◆ **Doel van taak**: Zet de regels vanaf het begin van de gegevens tot en met de regel met "pos(354,394)" onder elkaar als genummerde lijst, zonder lege regels. Laat de afbeeldingen weg uit je antwoord.

◆ **Fragmenten uit gegevens**:
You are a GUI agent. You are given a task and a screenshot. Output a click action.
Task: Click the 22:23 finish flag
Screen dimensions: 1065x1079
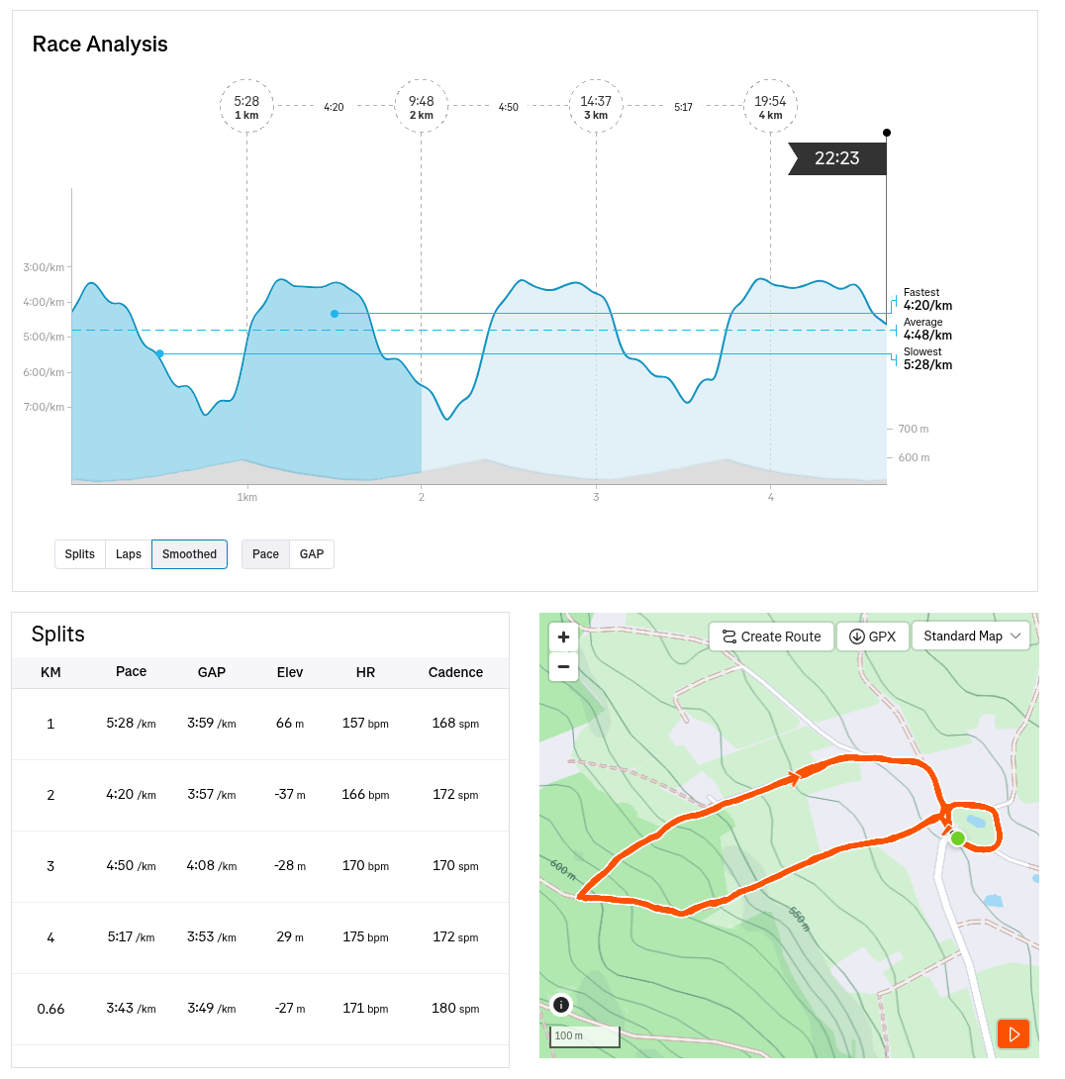[x=836, y=158]
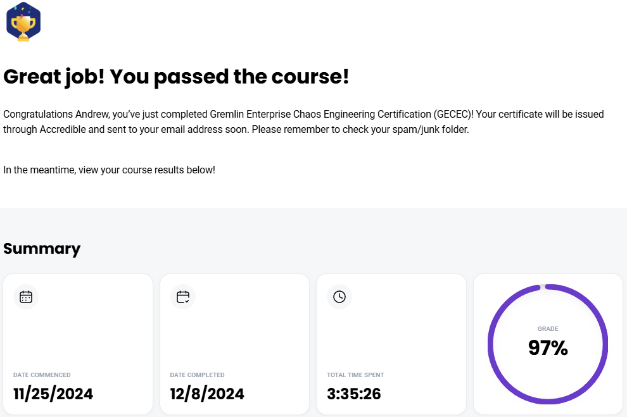Click the 3:35:26 total time value

pos(354,394)
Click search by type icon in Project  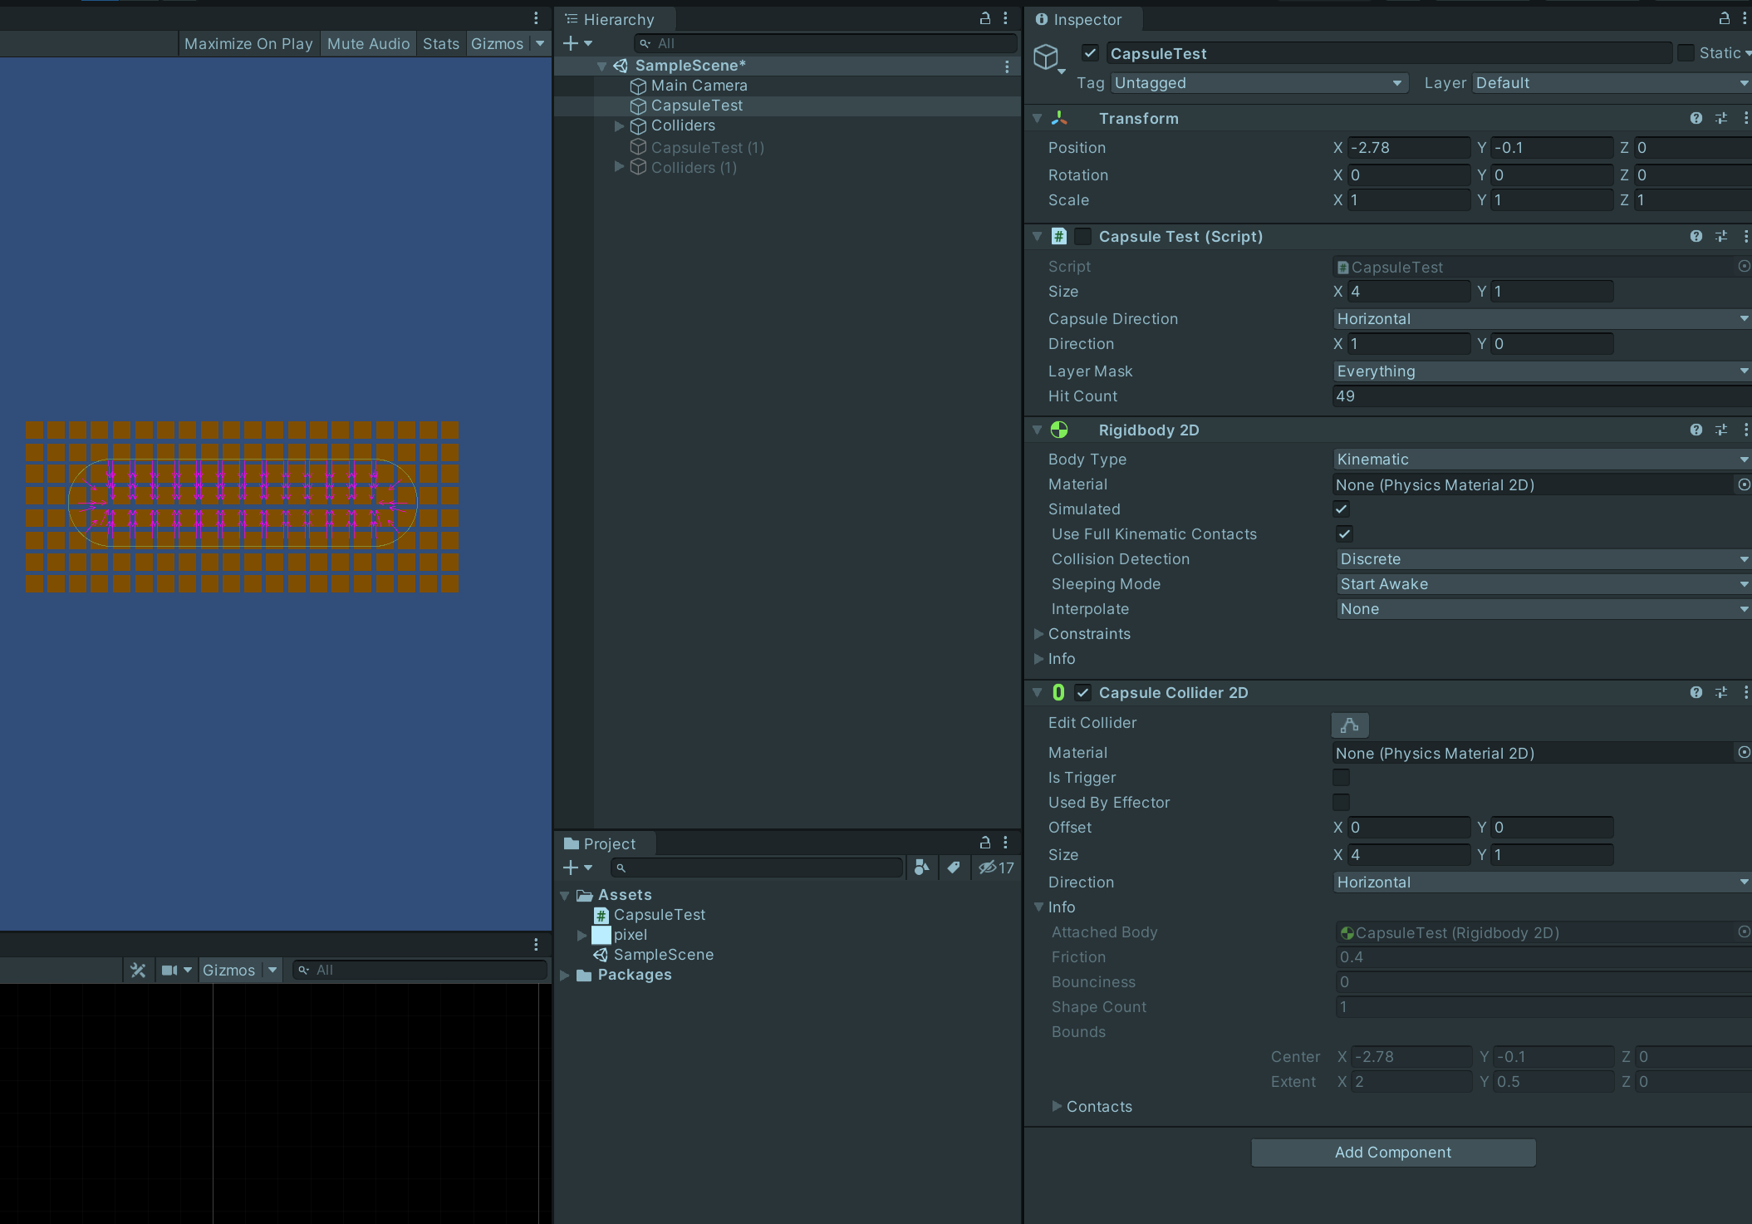coord(921,868)
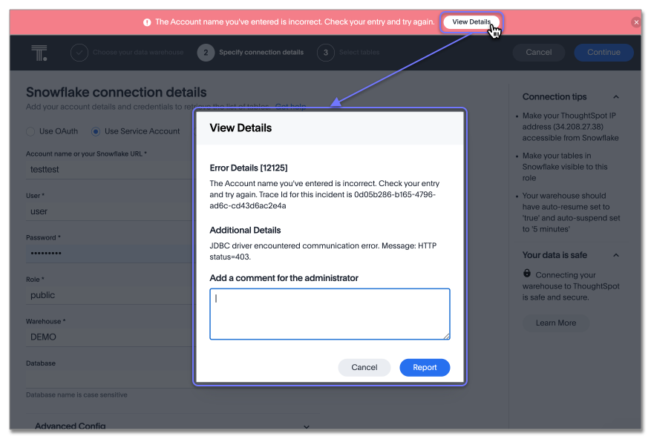Screen dimensions: 651x439
Task: Collapse the Connection tips panel
Action: point(615,96)
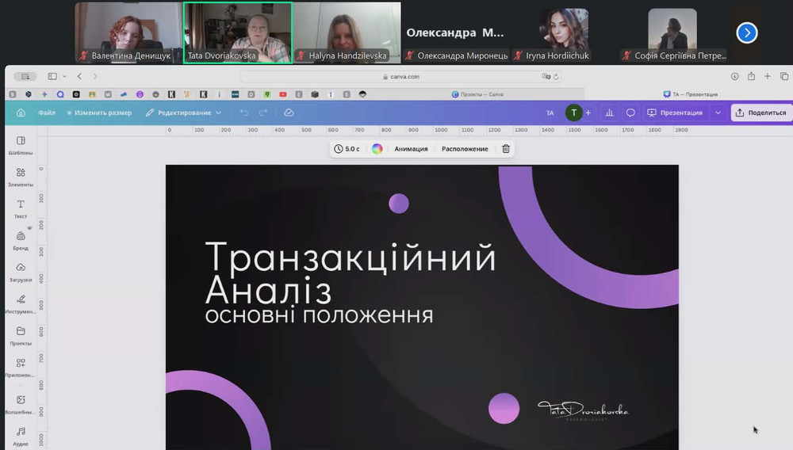Switch to the Проекты — Canva tab
Viewport: 793px width, 450px height.
(477, 94)
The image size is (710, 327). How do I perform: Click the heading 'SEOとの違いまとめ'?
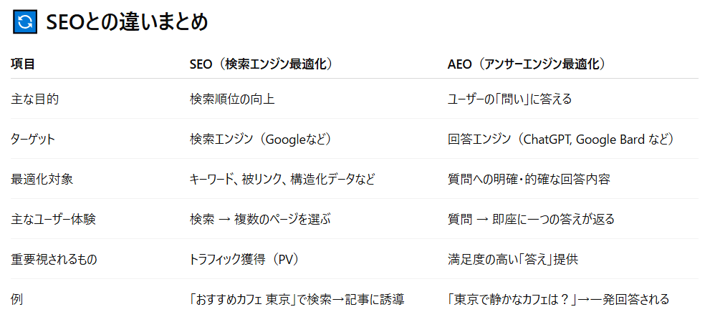pos(127,22)
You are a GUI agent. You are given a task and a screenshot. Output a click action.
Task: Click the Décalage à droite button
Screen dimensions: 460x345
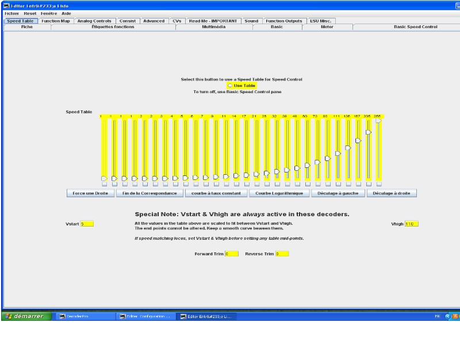pyautogui.click(x=392, y=193)
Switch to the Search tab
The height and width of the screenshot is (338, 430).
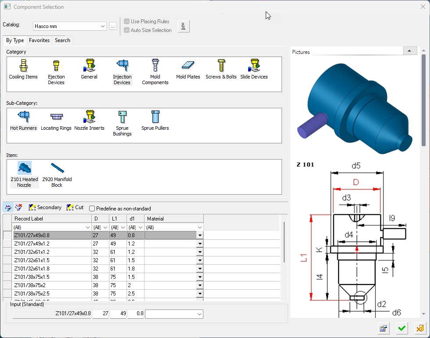pos(62,40)
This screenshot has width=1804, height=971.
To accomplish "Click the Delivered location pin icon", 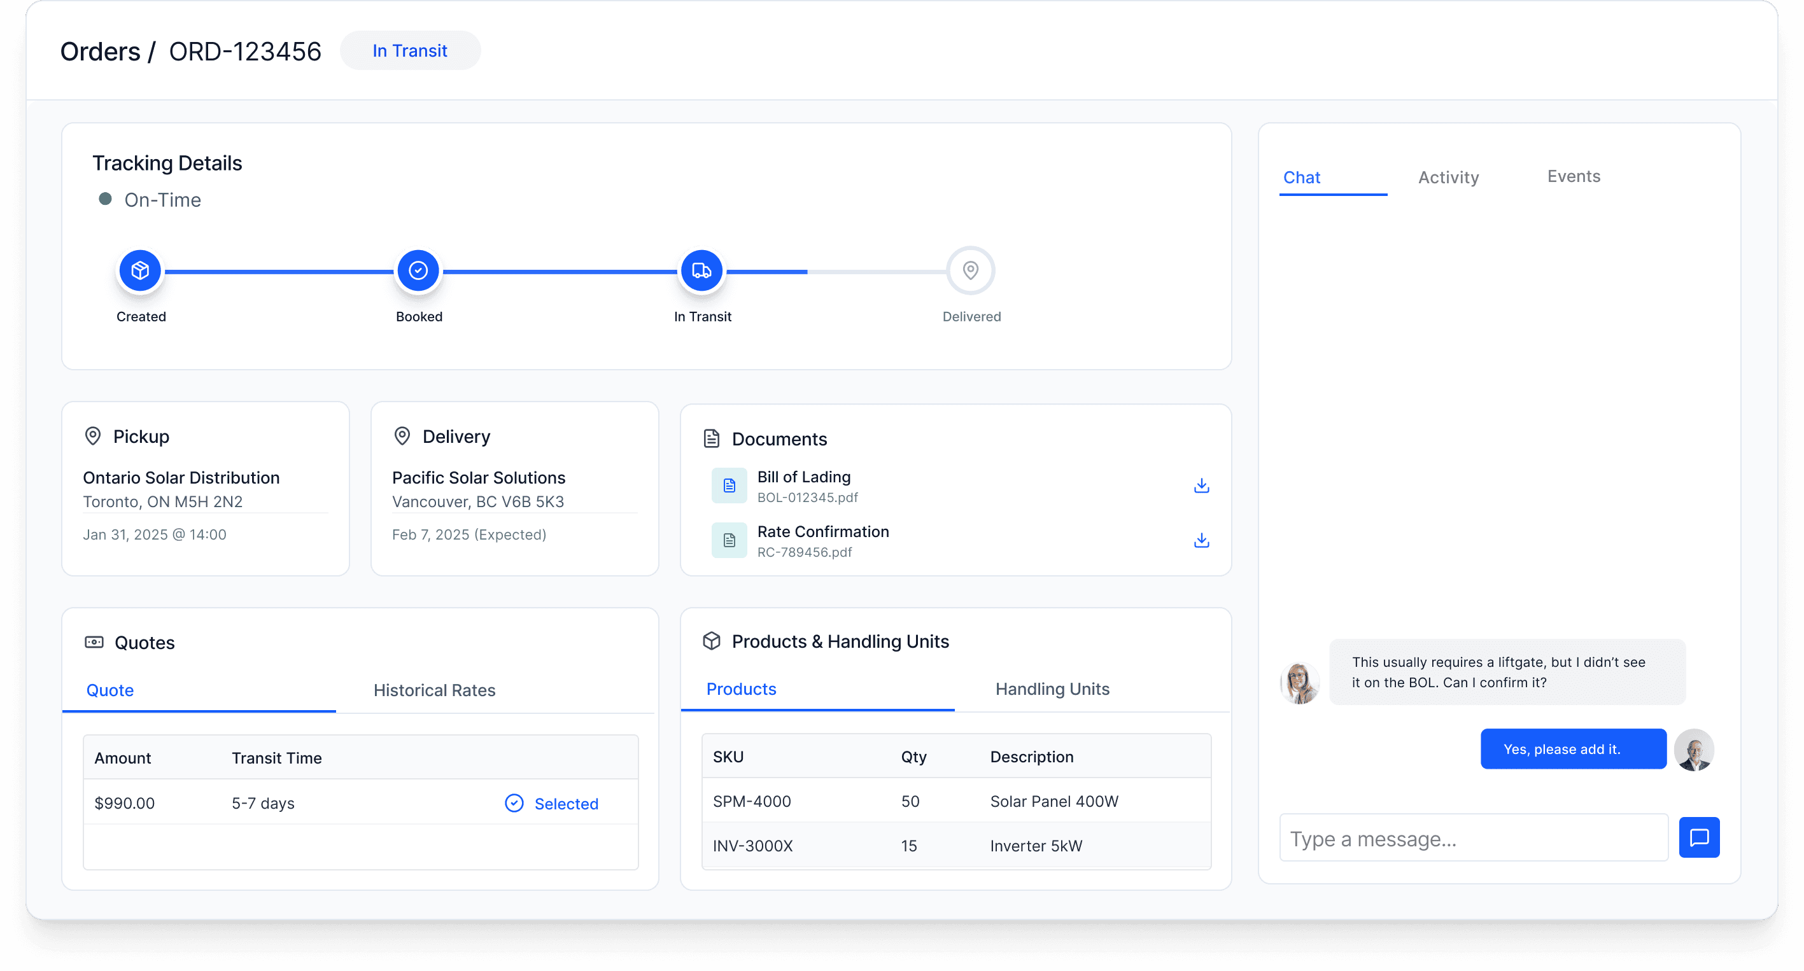I will (x=970, y=270).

◆ **Uitvoer hieronder**:
1. You are a GUI agent. You are given a task and a screenshot. Output a click action.
2. Task: Click the 22:23 finish flag
3. Screen dimensions: 1065x1079
4. [x=836, y=158]
5. Click the 3:35:26 total time value
6. pos(354,394)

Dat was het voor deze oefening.